古代中国の史料によれば、倭人は入れ墨をする文化があったようです。
倭人の入れ墨文化について考察しました。
入れ墨文化についての記述

魏志倭人伝をはじめ、いくつかの史料によれば、倭人(かつての日本人)は入れ墨をする文化があったようです。
また、入れ墨をしていると思われる土偶なども見つかっているため、確度の高い情報と言えるでしょう。(ただし、いつの時代まで?や、体のどこに入れ墨していた?などの議論は必要)
史料を比較してみよう!
史料によって、微妙に記述内容が異なっています。
どの記述が正しいのか(あるいは全部間違いか)をよく検討する必要があります。
史料 | 史料成立年代 | 内容 |
---|---|---|
魏志倭人伝(紹興本) | 紹興本・紹煕本共に1100年代 (魏志は280~297年) | 男子無大小皆黥面文身 |
魏志倭人伝(紹煕本) | 男子無大小皆黥面丈身 | |
翰苑(魏略からの引用) | 660年以前 (魏略は260年頃) | 其俗男子皆點而文 |
- 黥
-
入れ墨のこと。特に、古代中国では罪人の顔に墨を入れる刑を指した。
- 點
-
点という漢字の旧字。小さな印、(濁点や句読点などの)文字につける符号、という意味。
- 文身
-
針や刃物などで体に傷をつけ、墨汁や朱などの色素を塗りこんで文字や絵を描きこむこと。

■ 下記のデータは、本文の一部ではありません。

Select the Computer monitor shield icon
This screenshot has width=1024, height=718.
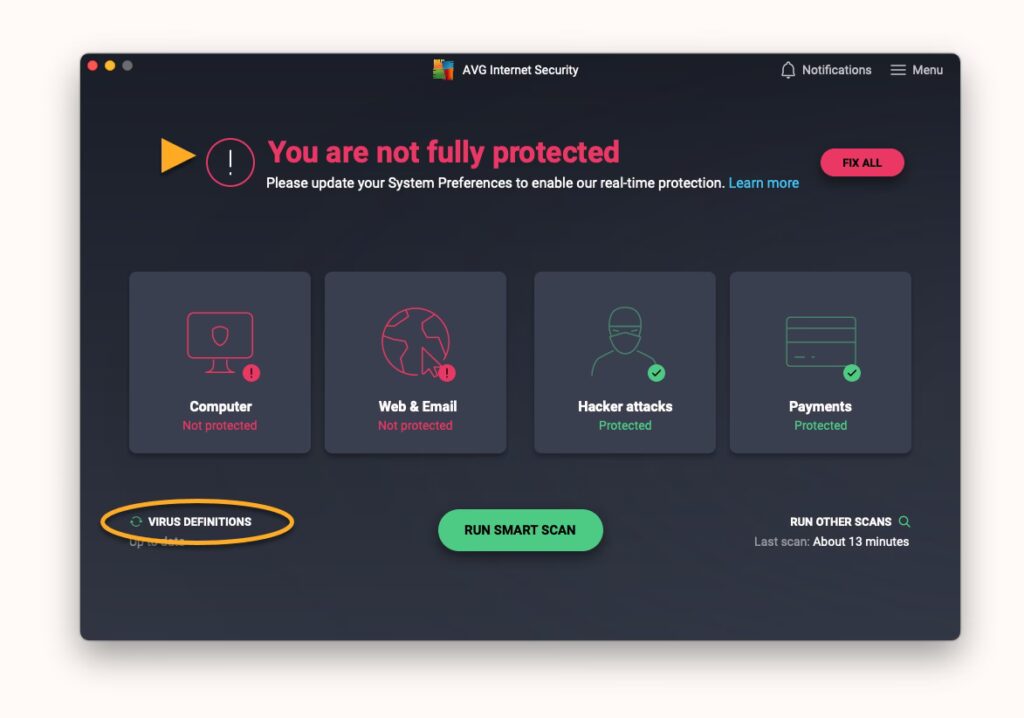tap(220, 342)
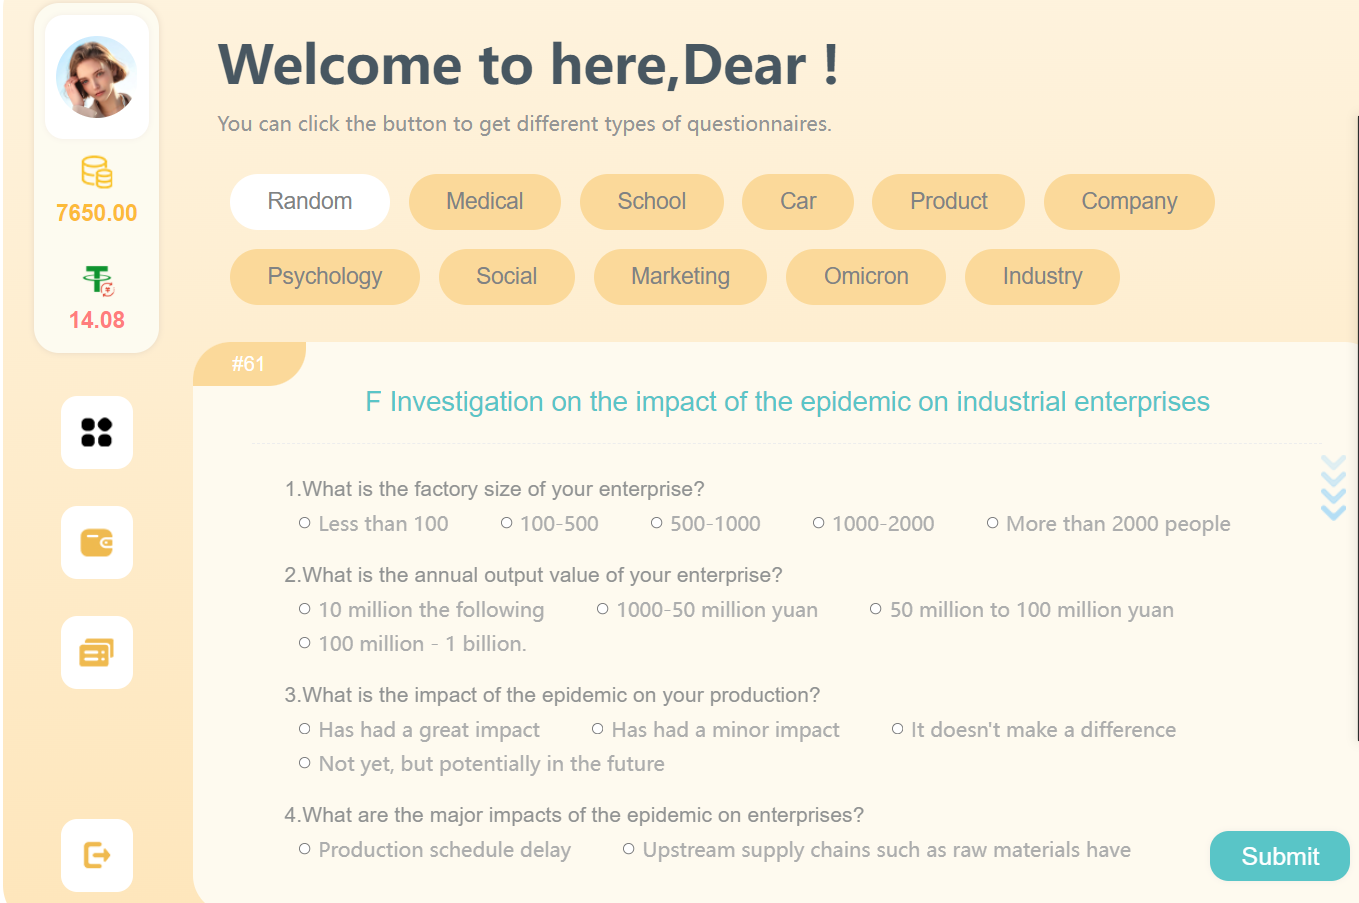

入れ墨というより彫り物に近いニュアンス。
古代の日本では、男は身分・年齢問わず誰もが顔に入れ墨をし、体に絵(模様)を描いていた。
魏志倭人伝
男子無大小皆黥面文身 自古以来 其使詣中国 皆自称大夫
『三国志』 魏書 巻三十 東夷伝
夏后少康之子封於会稽 断髮文身以避蛟龍之害 今倭水人好沈没捕魚蛤 文身亦以厭大魚水禽 後稍以為飾 諸国文身各異 或左或右 或大或小 尊卑有差
魏志倭人伝は大きく2種類、紹煕本と紹興本があります。
紹煕本では「黥面丈身」、紹興本では「黥面文身」、と書かれています。
また、夏王朝の第6代帝である少康の入れ墨に関するエピソードが書いてあります。
中国の入れ墨文化については、以下の記事にまとめました。

翰苑(魏略からの引用)
翰苑では、原文の他に注釈文でも入れ墨文化への言及があります。
【原文】
文身點面猶稱太伯之苗【注釈】
『翰苑』巻30 蕃夷部
魏略曰 女王之南 又有狗奴國 女男子爲王 其官曰拘右智卑狗 不屬女王也 自帶方至女國万二千餘里 其俗男子皆點而文聞其舊語 自謂太伯之後 昔夏后少康之子封於會稽 断髪文身 以避蛟龍之吾 今倭人亦文身 以厭水害也
魏志倭人伝では「黥面文身」となっている部分が、「點而文」となっています。
原文も魏略からの引用部分も「點而文」となっているため、誤字と断定するのは早計です。
現代にも残る四字熟語「断髪文身」
歴史的史料とは異なりますが、現代にも「断髪文身」という四字熟語が残っています。
意味は”野蛮な習慣のこと”で、国語辞典を引くと”古代中国で野蛮とされていた呉越の一帯の風習”のような補足がついていることが多いようです。